付加年金 | 国民年金基金 | iDeCo | |
年金の種類 | 終身年金 | 終身年金 | 有期年金(※1) |
年金の型 | 確定給付 | 確定給付 | 運用実績に応じて変動 |
支給開始年齢 | 原則65歳(※2) | 原則65歳 | 加入時年齢によって60歳〜65歳(※2) |
掛金の運用者 | 国が年金積立金管理運用独立行政法人(GPIF)に寄託 | 国民年金基金連合会 | 加入者本人 |
掛金の月額 | 400円 | 1口(年齢により異なる)〜6万8,000円 | 5,000円〜6万8,000円 (任意) |
掛金の所得控除 | 社会保険料控除 | 社会保険料控除 | 小規模企業共済等 掛金控除 |
受給に対する控除 | 公的年金等控除 | 公的年金等控除 | 公的年金等控除(※3) |
※1:一時金での受給も選択可能。有期期間は5年以上20年以下の年単位で選択
※2:国民年金基金以外は繰り下げ受給も可能
※3:一時金受給を選択した場合、退職所得控除を使える
掛金に対する所得控除の種類は異なりますが、どの年金制度でも掛金全額を所得控除できます。また、受け取る年金に対しては公的年金等控除が使えます。
65歳以上で収入が公的年金(受給総額330万円未満)のみなら、所得控除額は最大158万円(=公的年金控除110万円+基礎控除48万円)です。
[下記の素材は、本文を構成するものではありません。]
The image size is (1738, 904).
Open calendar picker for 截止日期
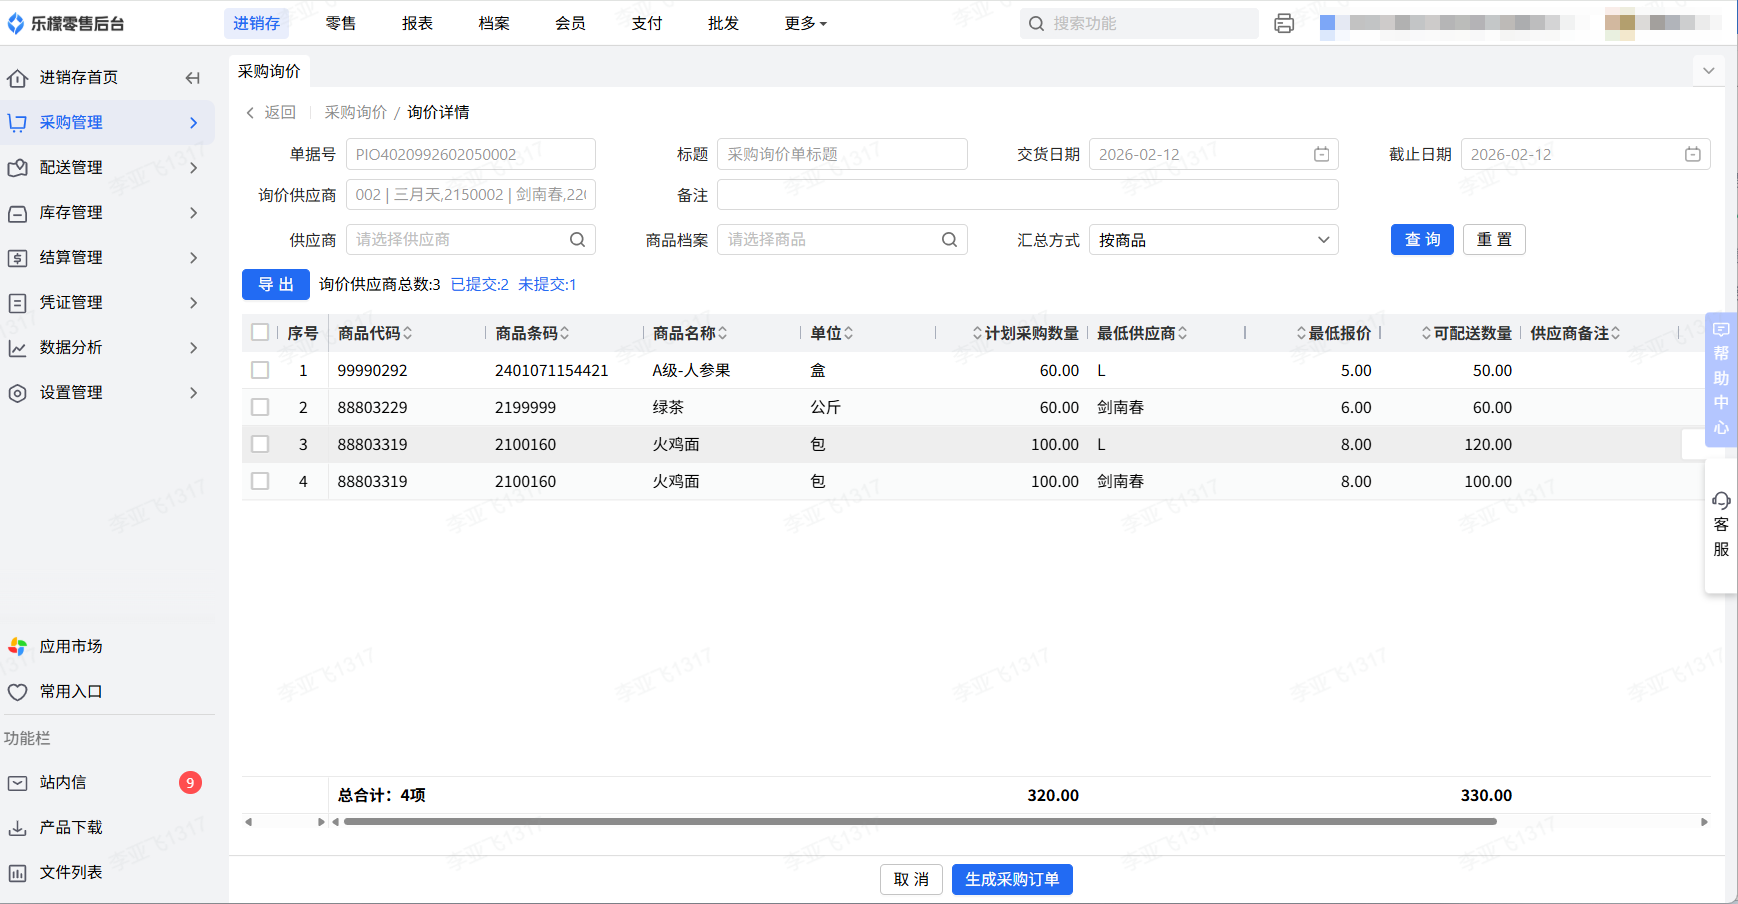tap(1692, 154)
個人年金など、自分で私的年金に加入するのと比べて、税制上のメリットは大きいといえるでしょう。
一例として、付加年金と国民年金基金に20歳から60歳までの40年間加入したときの受給額は次のとおりです。
付加年金 | 国民年金基金 | |
掛金月額 | 400円 | 6,370円 |
65歳からの年金年額 | 9万6,000円 | 24万円 |
※国民年金基金は「20歳男性B型加入」で試算
※参照:「国民年金基金」
なお、付加年金と国民年金基金の年金額は確定していますが、iDeCoは運用成果次第です。掛金月額1万円として20歳から40年間加入、運用利回りを仮定し、60歳時の一時金額を試算(手数料は考慮せず)すると次のとおりです。
- 毎年1%で運用:590万円
- 毎年3%で運用:926万円
- 毎年5%で運用:1,526万円
iDeCoでは運用次第で損をするリスクもあります。しかし、上記の掛金総額は480万円なので、低い利回りでも長期運用により一定の運用益が得られることがわかります。
※参照:「iDeCo」
まとめ
付加年金は、老齢基礎年金に上乗せして支給される終身年金です。毎月400円の付加保険料を納付すると、65歳から年額「200円×付加保険料納付月数」の付加年金が受給できます。
老齢厚生年金を受給する会社員と比較して、年金の少ないフリーランス・個人事業主などが、安い掛金で年金額を増額でき、65歳から2年の受給で支払った保険料と同額の年金が受け取れる点も魅力です。フリーランス・個人事業主におすすめのお得な年金制度であるため、ぜひ検討してみてください。